- Prompt:
Reproduce word for word the passage of the piece on The Far Country that begins at the words "The Far Country was" and stops after the words "do the screenplay.".

- Text section:
▬▬▬▬▬▬▬▬▬▬

The Far Country (Universal, 1954)
The Far Country was the fourth Anthony Mann/James Stewart Western, and back at Universal – The Naked Spur having been made at MGM. Mann and Stewart took a pause from their Westerns because at Universal they made Thunder Bay and The Glenn Miller Story, but then it was back to the oater. In fact The Far Country resembled the earlier Universal picture Bend of the River more than it did The Naked Spur. It’s even a kind of Bend of the River 2, in the sense that it too is set up in the cold north, Aaron Rosenberg was producing again, William Daniels was once more at the camera, and some of the cast from Bend was back (Jay C Flippen, Harry Morgan, Chubby Johnson, etc). Furthermore, Borden Chase returned to do the screenplay.
This screenplay was supposedly based, at least in part, on the 1942 Ernest Haycox novel Alder Gulch, but Universal gave no credit to that effect and indeed, I am reading Alder Gulch at the moment and so far can see very little similarity. Maybe later in the book.
I say the cold north; it was indeed very north - so much so, in fact, that a lot of it is set in Canada. Hollywood had a penchant for having its Western stars ride over the border into Her Majesty’s domains. We think of Alan Ladd in Saskatchewan or Robert Ryan in The Canadians. Some of them, like Tyrone Power in Pony Soldier or Gary Cooper in North West Mounted Police, couldn’t even be bothered to do any filming up there, or their producers/directors couldn’t, preferring California or Arizona as ‘Canadian’ locations. Reader ‘G’, who may just possibly be Canadian, wrote to me, “Marshals and cowboy gunfighters? That was America's history of the old West. It's rather insulting for Canadians to see that crazy depiction of the Yukon. The Mounties were in the Yukon in large numbers before and during the Klondike gold rush and strictly enforced the law - no gunfighters or gunfights.” Oh well, that’s Western movies for you. In The Far Country the Canadian citizens elect a marshal with a tin star…
So it’s a ‘cold’ Western, not a desert/saguaro one, and has plenty of the fine mountain scenery that Mann loved, and which he thought suitable backdrop for tough tales about hard men.

▬▬▬▬▬▬▬▬▬▬

- Records provided:

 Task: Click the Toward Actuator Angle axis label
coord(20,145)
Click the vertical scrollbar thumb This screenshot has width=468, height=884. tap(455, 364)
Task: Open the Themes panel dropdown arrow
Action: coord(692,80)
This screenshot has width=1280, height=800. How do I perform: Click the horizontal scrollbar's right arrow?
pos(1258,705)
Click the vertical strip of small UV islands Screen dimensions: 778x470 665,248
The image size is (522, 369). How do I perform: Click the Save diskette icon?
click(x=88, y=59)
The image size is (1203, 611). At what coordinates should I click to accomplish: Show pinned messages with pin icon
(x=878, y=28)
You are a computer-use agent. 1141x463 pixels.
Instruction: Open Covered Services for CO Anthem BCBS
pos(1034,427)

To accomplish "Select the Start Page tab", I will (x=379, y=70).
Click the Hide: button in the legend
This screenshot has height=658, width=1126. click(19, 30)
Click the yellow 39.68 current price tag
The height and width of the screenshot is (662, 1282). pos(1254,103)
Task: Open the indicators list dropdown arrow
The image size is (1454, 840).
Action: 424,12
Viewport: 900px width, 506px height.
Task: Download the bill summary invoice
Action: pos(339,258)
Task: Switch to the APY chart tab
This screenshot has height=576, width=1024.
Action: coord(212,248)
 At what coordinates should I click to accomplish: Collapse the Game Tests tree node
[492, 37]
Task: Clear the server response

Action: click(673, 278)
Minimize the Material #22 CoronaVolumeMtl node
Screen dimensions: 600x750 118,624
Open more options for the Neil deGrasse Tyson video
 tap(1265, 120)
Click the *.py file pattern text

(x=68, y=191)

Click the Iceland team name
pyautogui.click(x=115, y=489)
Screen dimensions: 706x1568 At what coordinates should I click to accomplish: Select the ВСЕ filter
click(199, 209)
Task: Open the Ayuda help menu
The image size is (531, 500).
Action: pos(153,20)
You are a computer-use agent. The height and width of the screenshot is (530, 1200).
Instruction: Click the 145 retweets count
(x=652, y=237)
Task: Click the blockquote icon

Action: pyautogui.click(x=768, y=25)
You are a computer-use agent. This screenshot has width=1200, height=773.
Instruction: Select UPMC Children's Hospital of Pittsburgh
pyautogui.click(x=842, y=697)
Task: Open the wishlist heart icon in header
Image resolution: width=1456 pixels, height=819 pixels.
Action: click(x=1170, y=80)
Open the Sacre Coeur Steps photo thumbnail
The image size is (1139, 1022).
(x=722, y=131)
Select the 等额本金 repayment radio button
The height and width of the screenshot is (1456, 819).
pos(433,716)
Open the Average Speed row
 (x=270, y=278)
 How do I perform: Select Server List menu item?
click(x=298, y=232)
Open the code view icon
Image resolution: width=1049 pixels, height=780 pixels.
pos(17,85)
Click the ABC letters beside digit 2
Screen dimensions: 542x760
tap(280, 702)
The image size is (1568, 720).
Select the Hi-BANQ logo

▬▬▬▬▬▬▬▬▬▬

- Task output:
The Far Country was the fourth Anthony Mann/James Stewart Western, and back at Universal – The Naked Spur having been made at MGM. Mann and Stewart took a pause from their Westerns because at Universal they made Thunder Bay and The Glenn Miller Story, but then it was back to the oater. In fact The Far Country resembled the earlier Universal picture Bend of the River more than it did The Naked Spur. It’s even a kind of Bend of the River 2, in the sense that it too is set up in the cold north, Aaron Rosenberg was producing again, William Daniels was once more at the camera, and some of the cast from Bend was back (Jay C Flippen, Harry Morgan, Chubby Johnson, etc). Furthermore, Borden Chase returned to do the screenplay.